The ache in Astraia's spine deepened, her bond thrumming with a low warning she could not quite decipher.
Trust no one. Survive first. Question later.
“Fine,” she said, her voice like iron. “But first, I’m going to need my dagger back. The one you conveniently stole from me.”
Without a second thought, he reached for the sheath at his side.

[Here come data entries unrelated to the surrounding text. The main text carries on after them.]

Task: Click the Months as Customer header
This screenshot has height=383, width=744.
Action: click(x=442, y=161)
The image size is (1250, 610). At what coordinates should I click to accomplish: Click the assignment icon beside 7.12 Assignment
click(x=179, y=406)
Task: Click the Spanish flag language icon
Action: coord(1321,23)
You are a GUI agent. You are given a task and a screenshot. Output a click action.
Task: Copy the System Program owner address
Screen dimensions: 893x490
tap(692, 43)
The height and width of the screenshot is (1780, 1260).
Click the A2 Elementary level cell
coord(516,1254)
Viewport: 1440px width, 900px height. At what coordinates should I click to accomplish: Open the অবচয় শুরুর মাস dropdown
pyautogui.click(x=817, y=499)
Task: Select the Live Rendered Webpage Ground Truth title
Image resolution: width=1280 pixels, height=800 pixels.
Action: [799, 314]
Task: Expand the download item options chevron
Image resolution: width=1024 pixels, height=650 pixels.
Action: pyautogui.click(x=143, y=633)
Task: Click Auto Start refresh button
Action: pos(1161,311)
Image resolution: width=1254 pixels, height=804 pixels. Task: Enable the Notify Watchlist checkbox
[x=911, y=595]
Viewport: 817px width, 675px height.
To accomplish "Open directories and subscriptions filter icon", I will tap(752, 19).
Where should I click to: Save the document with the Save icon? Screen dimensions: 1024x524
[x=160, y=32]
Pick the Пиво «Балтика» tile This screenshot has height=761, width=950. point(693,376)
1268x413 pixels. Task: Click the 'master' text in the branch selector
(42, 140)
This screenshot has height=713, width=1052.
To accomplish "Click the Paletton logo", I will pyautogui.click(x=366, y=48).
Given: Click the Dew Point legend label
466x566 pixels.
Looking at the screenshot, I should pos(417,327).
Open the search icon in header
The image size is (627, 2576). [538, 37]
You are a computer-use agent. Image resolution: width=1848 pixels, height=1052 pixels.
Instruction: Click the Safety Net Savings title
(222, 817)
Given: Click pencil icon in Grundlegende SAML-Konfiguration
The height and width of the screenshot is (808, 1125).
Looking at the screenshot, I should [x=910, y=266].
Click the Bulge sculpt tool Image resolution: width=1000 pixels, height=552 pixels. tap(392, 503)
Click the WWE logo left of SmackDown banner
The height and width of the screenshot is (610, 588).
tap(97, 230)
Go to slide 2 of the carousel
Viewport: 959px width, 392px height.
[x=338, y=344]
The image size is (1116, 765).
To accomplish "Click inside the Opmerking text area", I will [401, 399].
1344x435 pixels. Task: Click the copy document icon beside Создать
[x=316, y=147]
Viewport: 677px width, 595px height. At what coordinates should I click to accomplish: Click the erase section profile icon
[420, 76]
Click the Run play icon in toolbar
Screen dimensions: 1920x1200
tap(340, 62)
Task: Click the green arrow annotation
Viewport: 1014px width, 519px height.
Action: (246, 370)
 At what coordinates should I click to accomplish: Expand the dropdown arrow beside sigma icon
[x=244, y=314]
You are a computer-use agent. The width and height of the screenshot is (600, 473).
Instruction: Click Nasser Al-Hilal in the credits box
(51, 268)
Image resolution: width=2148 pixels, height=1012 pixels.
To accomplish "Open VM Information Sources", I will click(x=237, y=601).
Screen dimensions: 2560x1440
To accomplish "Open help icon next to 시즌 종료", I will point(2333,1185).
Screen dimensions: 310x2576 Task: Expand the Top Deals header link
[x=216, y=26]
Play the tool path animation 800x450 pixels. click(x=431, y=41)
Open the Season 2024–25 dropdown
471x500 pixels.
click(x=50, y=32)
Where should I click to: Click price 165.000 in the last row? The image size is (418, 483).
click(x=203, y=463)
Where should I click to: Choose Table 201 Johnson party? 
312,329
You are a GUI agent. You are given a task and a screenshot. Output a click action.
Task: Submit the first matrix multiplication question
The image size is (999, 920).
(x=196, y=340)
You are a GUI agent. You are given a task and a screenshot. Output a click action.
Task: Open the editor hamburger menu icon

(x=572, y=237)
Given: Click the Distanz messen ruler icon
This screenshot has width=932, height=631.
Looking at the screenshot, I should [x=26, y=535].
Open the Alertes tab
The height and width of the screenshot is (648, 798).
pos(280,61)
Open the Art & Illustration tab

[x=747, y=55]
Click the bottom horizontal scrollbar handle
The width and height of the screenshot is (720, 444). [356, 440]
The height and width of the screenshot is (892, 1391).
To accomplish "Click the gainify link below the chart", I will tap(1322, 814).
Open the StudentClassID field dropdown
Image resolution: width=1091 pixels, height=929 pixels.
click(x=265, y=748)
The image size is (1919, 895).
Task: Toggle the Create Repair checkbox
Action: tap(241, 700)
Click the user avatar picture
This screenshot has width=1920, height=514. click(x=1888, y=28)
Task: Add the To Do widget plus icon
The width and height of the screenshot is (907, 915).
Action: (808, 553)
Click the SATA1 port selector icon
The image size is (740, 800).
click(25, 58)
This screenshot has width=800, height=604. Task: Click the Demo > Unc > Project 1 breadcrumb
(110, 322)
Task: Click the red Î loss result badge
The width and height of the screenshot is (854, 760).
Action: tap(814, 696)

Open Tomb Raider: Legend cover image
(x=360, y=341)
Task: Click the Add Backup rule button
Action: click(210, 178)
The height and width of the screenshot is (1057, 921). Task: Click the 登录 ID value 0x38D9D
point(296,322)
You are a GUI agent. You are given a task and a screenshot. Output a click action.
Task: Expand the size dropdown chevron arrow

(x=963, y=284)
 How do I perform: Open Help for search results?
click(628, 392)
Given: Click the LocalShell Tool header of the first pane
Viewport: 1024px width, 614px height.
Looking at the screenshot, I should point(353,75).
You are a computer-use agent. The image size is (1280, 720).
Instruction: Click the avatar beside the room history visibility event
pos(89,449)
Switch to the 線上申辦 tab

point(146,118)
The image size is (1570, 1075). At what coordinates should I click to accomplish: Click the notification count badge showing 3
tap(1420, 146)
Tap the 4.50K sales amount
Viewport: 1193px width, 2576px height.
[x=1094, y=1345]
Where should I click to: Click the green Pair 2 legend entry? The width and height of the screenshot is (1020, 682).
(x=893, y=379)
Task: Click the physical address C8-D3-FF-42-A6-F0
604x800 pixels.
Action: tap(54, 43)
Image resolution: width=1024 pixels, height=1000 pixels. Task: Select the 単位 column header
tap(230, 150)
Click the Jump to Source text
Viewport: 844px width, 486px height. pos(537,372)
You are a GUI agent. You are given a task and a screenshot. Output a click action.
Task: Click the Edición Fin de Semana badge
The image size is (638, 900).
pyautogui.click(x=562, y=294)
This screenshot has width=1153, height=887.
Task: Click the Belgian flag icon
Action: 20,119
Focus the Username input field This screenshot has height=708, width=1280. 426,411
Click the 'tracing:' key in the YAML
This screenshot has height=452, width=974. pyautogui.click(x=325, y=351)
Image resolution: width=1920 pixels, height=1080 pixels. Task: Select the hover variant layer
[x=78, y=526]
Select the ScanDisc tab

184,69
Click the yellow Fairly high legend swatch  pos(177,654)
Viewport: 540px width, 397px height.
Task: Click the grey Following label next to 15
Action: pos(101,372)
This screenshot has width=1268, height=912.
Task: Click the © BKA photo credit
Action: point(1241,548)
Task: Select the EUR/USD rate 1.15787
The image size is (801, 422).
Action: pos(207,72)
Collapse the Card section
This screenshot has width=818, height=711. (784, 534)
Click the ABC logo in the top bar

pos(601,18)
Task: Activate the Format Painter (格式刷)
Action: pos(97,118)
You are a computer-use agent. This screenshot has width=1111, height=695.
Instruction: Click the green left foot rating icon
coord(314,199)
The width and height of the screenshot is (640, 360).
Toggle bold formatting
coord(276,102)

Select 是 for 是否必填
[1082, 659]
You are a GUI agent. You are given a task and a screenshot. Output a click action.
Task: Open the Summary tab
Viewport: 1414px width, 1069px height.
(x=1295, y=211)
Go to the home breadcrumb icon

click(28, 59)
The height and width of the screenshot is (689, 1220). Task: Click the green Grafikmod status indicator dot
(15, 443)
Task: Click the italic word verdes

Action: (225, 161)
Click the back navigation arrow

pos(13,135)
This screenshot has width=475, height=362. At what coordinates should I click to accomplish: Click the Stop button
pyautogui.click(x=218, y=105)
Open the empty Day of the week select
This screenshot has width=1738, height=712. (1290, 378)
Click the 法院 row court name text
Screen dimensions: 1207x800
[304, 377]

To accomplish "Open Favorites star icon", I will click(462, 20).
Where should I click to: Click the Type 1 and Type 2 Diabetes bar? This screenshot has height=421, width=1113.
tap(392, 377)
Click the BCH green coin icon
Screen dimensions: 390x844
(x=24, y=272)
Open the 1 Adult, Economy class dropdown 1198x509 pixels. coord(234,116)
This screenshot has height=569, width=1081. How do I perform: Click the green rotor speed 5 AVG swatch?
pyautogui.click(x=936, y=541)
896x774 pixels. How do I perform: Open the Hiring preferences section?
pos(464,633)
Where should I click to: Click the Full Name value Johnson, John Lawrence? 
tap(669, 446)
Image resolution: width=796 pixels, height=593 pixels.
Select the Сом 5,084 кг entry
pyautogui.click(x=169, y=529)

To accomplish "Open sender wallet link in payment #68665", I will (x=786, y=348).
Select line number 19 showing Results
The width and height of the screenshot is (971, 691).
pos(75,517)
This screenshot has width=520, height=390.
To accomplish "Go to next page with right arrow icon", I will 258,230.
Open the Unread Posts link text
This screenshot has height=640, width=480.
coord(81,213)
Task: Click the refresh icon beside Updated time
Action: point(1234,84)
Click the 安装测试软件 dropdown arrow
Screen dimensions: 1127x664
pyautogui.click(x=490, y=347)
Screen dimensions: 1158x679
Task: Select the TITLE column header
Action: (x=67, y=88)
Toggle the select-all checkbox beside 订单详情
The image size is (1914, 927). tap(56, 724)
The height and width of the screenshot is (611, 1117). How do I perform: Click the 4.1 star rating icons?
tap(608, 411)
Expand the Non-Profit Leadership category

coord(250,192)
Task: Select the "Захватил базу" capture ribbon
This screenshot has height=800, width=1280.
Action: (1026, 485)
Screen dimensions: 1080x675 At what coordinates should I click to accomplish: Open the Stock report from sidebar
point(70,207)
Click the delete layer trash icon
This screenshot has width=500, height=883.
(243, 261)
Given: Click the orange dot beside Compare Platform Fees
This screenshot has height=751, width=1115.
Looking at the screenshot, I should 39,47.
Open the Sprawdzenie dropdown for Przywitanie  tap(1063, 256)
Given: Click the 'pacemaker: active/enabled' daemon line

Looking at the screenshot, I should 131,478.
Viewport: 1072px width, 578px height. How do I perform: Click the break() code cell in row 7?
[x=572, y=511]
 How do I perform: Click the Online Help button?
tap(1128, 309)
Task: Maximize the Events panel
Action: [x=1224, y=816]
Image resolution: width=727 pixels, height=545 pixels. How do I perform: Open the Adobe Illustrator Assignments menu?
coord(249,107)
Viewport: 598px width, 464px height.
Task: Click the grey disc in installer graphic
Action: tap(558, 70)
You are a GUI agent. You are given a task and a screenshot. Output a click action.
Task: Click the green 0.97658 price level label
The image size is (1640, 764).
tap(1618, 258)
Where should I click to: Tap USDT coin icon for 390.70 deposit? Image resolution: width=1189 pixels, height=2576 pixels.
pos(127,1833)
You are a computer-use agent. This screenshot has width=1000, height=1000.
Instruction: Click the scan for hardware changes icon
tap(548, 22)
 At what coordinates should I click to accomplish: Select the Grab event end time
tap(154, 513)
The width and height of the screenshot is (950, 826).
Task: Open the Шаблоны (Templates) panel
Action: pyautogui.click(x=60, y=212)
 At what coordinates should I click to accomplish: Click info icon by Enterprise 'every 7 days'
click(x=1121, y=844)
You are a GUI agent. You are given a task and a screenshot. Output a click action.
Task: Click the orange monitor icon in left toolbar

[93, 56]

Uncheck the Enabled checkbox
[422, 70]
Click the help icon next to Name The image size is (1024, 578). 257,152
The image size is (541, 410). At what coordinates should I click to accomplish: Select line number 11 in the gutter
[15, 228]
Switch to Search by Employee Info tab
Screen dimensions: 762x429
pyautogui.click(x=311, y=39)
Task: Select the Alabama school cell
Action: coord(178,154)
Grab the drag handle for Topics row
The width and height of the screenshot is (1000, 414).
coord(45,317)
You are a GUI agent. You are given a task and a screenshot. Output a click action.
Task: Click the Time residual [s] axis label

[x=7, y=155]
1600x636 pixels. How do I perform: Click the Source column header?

A dark black metal hilt shimmered in the sunlight. In one slow, deliberate motion, he freed the dagger and held it out with one hand, surveying it.
Her dagger. He did have it.
“Pity. I was becoming attached to it.” He turned the dark blade over once more in his hand and extended it to her, the hilt angled toward Astraia.
She did not take her eyes off of Draven as she sheathed the celestial blade, a familiar and welcomed weight pressing to her thigh. She discarded the bloodied blade she had stolen from her attackers, letting it fall to the ground.
Astraia glared at the man who could be her next betrayer or savior. “If you so much as look at me the wrong way—”
“You’ll spear me with one of your arrows,” he finished, one brow arching in amusement. He turned, heading toward the tangled tree line without waiting for her to follow. “Come on, Starborne. The night's falling fast. And you’re no good to me dead.”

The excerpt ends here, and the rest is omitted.